▸ Exercise goal
Up to and including the line that contains "Task: Click Color Depth help icon", return every line from the start of the data, unchanged.

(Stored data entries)

'''

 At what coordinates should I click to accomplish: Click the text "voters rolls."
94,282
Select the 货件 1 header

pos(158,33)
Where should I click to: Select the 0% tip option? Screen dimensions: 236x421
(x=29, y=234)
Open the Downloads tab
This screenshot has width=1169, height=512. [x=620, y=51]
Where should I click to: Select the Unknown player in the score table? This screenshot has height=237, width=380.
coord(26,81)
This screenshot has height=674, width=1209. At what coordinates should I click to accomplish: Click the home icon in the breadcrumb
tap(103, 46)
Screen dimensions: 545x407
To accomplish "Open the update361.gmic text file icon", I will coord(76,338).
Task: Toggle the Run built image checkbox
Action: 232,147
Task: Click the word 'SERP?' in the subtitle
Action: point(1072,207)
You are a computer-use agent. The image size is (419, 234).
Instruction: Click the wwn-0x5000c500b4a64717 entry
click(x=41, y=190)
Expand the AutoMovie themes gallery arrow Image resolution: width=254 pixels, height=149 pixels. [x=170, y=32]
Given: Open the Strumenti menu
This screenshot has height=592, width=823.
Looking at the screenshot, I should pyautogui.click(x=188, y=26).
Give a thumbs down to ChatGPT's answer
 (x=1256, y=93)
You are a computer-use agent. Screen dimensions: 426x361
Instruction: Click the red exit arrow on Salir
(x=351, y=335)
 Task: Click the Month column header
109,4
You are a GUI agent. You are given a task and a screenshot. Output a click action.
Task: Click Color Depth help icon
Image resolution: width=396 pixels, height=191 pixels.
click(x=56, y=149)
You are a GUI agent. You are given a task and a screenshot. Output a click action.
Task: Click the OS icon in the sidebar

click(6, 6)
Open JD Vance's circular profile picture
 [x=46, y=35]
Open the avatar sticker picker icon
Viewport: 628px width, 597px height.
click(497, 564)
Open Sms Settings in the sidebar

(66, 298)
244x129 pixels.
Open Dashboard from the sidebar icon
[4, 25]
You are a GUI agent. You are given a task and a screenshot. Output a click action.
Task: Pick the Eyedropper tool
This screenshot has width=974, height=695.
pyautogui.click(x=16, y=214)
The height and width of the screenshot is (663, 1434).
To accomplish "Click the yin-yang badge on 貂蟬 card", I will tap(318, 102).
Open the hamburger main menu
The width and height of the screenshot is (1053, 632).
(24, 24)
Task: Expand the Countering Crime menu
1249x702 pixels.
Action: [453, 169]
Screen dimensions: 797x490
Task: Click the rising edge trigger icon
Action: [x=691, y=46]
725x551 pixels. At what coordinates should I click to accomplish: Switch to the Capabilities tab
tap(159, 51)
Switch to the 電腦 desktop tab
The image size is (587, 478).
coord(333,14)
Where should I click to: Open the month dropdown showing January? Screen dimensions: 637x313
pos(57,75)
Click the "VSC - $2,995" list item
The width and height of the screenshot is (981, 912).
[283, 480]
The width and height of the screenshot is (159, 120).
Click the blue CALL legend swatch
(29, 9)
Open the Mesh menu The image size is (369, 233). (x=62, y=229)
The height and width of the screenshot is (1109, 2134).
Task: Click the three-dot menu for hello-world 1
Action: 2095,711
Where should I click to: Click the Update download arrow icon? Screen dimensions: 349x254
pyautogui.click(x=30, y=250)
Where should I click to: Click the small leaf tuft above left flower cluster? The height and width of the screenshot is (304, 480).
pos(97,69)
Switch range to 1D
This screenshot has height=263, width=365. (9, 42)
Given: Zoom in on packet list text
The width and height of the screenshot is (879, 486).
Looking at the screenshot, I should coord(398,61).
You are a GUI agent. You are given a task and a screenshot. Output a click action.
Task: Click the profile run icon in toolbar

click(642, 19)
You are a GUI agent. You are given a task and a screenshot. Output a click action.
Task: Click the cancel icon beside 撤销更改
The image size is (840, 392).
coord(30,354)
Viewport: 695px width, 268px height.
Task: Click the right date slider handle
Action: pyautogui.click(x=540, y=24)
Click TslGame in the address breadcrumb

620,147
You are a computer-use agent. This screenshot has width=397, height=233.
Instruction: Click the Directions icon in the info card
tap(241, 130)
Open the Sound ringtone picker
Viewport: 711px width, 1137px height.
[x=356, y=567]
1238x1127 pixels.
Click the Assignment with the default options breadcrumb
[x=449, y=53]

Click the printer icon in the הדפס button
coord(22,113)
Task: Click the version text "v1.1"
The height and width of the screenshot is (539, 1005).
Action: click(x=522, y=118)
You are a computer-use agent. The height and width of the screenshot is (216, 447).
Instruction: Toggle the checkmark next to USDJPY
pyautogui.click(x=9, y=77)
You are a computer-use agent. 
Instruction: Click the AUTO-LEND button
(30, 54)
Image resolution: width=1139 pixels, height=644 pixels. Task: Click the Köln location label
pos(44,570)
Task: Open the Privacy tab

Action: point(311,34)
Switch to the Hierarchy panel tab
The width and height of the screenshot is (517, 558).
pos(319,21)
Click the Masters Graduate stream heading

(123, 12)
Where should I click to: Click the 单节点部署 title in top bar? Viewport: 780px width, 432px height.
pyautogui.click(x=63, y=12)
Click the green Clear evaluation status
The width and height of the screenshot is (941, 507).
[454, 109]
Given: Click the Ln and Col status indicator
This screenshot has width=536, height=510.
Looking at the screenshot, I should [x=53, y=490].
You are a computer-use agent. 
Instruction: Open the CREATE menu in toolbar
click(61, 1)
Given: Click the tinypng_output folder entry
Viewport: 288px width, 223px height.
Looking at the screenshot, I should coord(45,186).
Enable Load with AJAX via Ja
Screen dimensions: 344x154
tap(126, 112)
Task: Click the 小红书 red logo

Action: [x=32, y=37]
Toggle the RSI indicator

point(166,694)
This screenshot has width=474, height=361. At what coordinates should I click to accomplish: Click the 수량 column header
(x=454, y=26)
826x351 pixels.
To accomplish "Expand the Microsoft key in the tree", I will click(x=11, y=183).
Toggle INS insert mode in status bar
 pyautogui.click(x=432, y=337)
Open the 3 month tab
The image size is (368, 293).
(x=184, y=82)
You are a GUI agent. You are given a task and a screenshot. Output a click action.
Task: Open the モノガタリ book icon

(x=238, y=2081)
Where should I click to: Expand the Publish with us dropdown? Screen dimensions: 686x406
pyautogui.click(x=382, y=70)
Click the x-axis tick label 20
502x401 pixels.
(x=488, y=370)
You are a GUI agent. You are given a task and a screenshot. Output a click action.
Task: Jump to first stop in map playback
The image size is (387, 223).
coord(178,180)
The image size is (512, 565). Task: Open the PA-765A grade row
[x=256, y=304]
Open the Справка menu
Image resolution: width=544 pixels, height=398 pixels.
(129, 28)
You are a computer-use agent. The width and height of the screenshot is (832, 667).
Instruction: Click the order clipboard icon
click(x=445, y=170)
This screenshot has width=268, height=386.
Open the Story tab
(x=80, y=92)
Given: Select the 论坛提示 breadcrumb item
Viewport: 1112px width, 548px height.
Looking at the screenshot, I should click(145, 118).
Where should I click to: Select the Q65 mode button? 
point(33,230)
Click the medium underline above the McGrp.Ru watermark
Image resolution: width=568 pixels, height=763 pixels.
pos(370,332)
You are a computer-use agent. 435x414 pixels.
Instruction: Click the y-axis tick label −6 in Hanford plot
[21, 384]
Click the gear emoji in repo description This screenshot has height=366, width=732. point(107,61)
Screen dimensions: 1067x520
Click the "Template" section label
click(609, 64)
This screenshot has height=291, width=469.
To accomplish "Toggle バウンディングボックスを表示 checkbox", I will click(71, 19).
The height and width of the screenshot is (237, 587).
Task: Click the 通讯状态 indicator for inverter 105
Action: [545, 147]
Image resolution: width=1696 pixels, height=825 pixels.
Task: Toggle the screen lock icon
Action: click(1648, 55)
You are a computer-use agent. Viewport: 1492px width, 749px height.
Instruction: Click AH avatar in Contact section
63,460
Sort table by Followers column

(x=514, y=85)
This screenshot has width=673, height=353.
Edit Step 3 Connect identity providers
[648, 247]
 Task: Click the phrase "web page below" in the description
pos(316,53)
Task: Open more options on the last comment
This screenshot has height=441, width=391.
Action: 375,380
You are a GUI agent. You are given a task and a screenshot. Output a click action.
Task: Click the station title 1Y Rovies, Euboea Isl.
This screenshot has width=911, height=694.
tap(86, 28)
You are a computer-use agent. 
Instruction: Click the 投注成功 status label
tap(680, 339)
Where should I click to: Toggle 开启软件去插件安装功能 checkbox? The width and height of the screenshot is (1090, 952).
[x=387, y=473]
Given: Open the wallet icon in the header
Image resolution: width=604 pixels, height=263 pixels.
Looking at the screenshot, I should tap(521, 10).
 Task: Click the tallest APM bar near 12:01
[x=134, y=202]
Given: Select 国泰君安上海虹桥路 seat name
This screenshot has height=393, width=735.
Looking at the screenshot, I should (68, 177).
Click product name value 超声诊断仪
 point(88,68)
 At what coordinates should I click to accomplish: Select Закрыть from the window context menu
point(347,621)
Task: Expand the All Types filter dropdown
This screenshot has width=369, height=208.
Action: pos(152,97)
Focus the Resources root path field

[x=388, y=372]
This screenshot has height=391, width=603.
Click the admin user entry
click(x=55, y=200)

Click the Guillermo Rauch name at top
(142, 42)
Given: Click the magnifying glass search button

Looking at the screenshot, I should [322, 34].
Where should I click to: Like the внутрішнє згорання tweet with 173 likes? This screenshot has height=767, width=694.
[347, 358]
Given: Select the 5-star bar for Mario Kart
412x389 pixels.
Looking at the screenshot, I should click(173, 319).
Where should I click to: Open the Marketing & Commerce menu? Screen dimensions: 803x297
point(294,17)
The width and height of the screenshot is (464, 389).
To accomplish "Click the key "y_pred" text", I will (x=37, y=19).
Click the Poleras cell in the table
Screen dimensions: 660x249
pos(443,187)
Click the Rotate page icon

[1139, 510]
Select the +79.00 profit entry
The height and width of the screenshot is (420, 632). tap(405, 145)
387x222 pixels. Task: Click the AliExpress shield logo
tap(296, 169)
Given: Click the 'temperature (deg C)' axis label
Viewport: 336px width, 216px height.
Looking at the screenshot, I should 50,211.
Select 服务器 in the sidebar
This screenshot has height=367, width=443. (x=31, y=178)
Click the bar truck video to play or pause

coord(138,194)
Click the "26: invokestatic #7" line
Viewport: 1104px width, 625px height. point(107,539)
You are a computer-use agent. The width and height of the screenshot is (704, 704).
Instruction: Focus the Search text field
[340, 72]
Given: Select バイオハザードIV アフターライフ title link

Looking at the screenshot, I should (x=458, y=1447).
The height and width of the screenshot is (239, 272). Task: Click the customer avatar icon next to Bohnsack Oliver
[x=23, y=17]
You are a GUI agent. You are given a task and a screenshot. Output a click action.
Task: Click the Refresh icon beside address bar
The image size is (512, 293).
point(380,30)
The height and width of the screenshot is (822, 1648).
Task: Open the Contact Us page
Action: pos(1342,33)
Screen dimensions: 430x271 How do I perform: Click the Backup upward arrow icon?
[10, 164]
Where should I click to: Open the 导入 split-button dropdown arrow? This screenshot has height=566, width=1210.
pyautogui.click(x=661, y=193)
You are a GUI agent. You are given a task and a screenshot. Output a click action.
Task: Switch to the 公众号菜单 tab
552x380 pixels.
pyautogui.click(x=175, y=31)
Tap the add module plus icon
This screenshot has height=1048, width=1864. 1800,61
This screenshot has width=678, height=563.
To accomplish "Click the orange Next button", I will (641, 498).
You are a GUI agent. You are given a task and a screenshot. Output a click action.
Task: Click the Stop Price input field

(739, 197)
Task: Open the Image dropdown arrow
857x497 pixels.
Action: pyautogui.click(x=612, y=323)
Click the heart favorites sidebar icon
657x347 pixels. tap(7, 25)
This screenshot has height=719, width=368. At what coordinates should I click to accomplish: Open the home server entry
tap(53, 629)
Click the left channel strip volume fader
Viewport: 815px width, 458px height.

'''

▸ Finished exercise
 At what coordinates should I click to accomplish: Click the text "voters rolls."
94,282
Select the 货件 1 header

pos(158,33)
Where should I click to: Select the 0% tip option? Screen dimensions: 236x421
(x=29, y=234)
Open the Downloads tab
This screenshot has width=1169, height=512. [x=620, y=51]
Where should I click to: Select the Unknown player in the score table? This screenshot has height=237, width=380.
coord(26,81)
This screenshot has height=674, width=1209. At what coordinates should I click to accomplish: Click the home icon in the breadcrumb
tap(103, 46)
Screen dimensions: 545x407
To accomplish "Open the update361.gmic text file icon", I will coord(76,338).
Task: Toggle the Run built image checkbox
Action: 232,147
Task: Click the word 'SERP?' in the subtitle
Action: point(1072,207)
You are a computer-use agent. The image size is (419, 234).
Instruction: Click the wwn-0x5000c500b4a64717 entry
click(x=41, y=190)
Expand the AutoMovie themes gallery arrow Image resolution: width=254 pixels, height=149 pixels. [x=170, y=32]
Given: Open the Strumenti menu
This screenshot has height=592, width=823.
Looking at the screenshot, I should pyautogui.click(x=188, y=26).
Give a thumbs down to ChatGPT's answer
 (x=1256, y=93)
You are a computer-use agent. Screen dimensions: 426x361
Instruction: Click the red exit arrow on Salir
(x=351, y=335)
 Task: Click the Month column header
109,4
You are a GUI agent. You are given a task and a screenshot. Output a click action.
Task: Click Color Depth help icon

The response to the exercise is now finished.